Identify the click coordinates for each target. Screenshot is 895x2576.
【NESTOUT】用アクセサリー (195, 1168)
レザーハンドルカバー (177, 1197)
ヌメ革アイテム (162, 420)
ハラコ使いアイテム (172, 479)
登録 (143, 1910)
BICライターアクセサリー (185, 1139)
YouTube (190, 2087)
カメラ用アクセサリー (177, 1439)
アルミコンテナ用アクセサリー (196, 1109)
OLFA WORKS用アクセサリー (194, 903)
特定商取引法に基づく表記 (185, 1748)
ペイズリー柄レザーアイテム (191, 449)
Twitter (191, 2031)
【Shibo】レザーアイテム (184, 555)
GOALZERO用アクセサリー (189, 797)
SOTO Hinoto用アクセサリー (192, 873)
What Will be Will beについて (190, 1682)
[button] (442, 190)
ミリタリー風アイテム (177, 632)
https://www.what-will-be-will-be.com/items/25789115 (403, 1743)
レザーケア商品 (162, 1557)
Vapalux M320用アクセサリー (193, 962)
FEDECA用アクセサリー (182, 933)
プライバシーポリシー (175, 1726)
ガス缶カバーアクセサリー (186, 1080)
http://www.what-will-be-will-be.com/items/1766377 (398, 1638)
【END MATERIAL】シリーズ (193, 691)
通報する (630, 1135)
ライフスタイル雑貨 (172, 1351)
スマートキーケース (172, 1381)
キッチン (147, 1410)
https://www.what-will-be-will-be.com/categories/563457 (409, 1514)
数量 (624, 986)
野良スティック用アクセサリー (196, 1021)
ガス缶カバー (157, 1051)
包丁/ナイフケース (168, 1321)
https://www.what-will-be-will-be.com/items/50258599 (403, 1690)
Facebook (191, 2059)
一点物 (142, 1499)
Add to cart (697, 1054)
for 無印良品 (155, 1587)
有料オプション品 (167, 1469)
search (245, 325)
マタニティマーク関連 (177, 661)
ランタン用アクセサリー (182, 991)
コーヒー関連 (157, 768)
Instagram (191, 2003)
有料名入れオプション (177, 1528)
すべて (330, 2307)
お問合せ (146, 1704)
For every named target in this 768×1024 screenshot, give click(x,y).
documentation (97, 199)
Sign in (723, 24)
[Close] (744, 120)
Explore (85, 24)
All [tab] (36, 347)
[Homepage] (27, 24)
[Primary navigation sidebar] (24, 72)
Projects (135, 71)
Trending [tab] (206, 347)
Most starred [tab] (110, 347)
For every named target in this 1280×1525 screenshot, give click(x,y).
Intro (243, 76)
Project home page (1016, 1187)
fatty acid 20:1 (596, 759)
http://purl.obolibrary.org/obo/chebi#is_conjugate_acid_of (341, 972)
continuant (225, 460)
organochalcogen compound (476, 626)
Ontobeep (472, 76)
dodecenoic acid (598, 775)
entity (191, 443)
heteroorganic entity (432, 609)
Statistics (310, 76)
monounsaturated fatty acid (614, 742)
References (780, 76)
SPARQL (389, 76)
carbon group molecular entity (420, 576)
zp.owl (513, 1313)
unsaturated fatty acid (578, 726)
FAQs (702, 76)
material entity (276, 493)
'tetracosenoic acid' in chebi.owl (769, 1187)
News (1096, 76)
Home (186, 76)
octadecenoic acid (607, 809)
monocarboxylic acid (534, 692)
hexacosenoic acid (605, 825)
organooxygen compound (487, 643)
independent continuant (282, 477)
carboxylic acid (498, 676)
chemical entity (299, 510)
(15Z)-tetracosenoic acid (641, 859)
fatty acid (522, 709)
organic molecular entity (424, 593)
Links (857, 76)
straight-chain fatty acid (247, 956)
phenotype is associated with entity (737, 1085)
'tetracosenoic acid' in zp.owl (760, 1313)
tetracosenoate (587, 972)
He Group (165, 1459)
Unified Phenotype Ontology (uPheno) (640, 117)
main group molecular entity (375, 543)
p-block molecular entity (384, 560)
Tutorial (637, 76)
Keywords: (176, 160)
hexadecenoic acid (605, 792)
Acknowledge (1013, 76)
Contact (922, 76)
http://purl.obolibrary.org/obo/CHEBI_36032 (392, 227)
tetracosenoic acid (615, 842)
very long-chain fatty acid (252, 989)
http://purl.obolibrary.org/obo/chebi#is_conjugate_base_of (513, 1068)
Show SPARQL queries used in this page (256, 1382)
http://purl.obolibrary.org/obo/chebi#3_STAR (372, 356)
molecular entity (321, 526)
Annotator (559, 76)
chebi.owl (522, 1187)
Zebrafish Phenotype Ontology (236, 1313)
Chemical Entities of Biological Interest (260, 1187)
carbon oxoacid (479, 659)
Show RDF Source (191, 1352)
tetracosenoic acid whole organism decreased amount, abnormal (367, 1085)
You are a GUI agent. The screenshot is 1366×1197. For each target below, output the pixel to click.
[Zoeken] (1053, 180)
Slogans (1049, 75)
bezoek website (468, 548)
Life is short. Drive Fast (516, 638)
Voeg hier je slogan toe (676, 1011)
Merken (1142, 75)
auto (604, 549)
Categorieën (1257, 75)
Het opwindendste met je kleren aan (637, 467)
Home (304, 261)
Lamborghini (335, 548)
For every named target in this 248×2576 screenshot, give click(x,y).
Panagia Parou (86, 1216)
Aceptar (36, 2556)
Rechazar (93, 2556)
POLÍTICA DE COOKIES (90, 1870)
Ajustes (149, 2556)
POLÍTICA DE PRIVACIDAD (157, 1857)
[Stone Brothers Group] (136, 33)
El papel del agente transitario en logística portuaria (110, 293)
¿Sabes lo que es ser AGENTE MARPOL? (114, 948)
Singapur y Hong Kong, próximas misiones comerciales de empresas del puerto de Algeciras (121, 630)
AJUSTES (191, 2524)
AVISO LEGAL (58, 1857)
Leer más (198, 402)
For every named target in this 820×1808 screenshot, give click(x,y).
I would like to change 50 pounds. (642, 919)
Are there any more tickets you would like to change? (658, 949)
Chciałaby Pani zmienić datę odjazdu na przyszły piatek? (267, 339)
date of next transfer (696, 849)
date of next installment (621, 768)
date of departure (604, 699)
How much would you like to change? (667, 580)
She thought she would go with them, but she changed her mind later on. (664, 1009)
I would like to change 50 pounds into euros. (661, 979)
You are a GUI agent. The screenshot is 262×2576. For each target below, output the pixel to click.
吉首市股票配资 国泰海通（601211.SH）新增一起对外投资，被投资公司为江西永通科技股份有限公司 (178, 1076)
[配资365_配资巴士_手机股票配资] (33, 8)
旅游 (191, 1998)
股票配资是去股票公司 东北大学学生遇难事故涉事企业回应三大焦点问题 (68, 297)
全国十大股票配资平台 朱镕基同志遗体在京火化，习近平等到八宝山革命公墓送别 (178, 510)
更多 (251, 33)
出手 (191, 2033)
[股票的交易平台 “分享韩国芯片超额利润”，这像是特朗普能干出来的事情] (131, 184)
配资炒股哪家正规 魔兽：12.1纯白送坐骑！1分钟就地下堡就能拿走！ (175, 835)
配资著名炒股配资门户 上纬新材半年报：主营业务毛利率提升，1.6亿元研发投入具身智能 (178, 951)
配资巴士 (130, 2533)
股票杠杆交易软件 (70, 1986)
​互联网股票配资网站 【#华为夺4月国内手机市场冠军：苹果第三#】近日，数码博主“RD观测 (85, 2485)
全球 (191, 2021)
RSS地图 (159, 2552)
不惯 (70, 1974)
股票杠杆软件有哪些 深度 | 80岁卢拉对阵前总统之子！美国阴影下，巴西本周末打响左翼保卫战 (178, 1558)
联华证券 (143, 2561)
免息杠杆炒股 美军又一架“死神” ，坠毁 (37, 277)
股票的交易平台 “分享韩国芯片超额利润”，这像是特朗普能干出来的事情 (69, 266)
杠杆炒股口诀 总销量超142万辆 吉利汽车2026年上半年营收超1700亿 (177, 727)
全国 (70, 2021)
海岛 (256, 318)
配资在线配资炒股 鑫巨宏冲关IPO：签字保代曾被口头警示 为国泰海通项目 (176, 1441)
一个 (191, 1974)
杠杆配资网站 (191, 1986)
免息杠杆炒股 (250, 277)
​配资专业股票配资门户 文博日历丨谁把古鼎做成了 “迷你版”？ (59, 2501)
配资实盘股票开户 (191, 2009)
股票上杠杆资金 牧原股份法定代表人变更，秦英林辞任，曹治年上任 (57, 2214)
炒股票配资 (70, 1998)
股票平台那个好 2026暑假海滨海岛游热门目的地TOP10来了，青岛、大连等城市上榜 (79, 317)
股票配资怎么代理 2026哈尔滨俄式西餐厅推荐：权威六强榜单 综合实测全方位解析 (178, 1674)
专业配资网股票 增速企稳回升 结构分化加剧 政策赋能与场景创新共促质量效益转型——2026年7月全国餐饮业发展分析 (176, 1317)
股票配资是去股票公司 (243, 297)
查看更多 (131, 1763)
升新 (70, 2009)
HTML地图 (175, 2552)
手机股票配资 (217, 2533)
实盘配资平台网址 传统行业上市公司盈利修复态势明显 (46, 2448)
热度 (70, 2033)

_ _ _ _ _ _ _

• [PROBLEM DETAILS] Exactly as written, reproduce the lines of the data above from the first line through the line where "Facebook (191, 2059)" appears.

• [REPLY]
Identify the click coordinates for each target. Screenshot is 895x2576.
【NESTOUT】用アクセサリー (195, 1168)
レザーハンドルカバー (177, 1197)
ヌメ革アイテム (162, 420)
ハラコ使いアイテム (172, 479)
登録 (143, 1910)
BICライターアクセサリー (185, 1139)
YouTube (190, 2087)
カメラ用アクセサリー (177, 1439)
アルミコンテナ用アクセサリー (196, 1109)
OLFA WORKS用アクセサリー (194, 903)
特定商取引法に基づく表記 (185, 1748)
ペイズリー柄レザーアイテム (191, 449)
Twitter (191, 2031)
【Shibo】レザーアイテム (184, 555)
GOALZERO用アクセサリー (189, 797)
SOTO Hinoto用アクセサリー (192, 873)
What Will be Will beについて (190, 1682)
[button] (442, 190)
ミリタリー風アイテム (177, 632)
https://www.what-will-be-will-be.com/items/25789115 (403, 1743)
レザーケア商品 (162, 1557)
Vapalux M320用アクセサリー (193, 962)
FEDECA用アクセサリー (182, 933)
プライバシーポリシー (175, 1726)
ガス缶カバーアクセサリー (186, 1080)
http://www.what-will-be-will-be.com/items/1766377 (398, 1638)
【END MATERIAL】シリーズ (193, 691)
通報する (630, 1135)
ライフスタイル雑貨 (172, 1351)
スマートキーケース (172, 1381)
キッチン (147, 1410)
https://www.what-will-be-will-be.com/categories/563457 (409, 1514)
数量 (624, 986)
野良スティック用アクセサリー (196, 1021)
ガス缶カバー (157, 1051)
包丁/ナイフケース (168, 1321)
https://www.what-will-be-will-be.com/items/50258599 (403, 1690)
Facebook (191, 2059)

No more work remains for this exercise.